(Records excerpted from a collection)
★ ★ ★

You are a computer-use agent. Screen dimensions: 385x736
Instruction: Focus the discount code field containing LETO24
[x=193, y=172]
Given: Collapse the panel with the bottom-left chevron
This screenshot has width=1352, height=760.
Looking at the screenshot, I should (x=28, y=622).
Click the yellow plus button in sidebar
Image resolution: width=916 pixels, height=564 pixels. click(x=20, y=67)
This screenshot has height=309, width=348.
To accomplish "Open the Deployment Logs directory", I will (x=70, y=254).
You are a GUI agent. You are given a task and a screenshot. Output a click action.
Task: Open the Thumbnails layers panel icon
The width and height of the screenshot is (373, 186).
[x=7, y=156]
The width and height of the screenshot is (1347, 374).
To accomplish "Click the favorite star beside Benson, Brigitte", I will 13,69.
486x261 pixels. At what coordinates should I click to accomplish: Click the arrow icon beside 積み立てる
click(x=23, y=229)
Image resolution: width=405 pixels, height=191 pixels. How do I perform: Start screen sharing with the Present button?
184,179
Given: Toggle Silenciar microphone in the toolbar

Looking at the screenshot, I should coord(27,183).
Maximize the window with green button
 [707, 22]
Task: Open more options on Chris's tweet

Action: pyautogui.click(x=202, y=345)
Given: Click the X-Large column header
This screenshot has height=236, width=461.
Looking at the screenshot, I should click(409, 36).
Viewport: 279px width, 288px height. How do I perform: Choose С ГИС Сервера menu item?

★ ★ ★

**DIRECTIONS FOR THIS TASK:**
Only the number is wanted: how many lines in the data include the string "will"?

**RESPONSE:**
2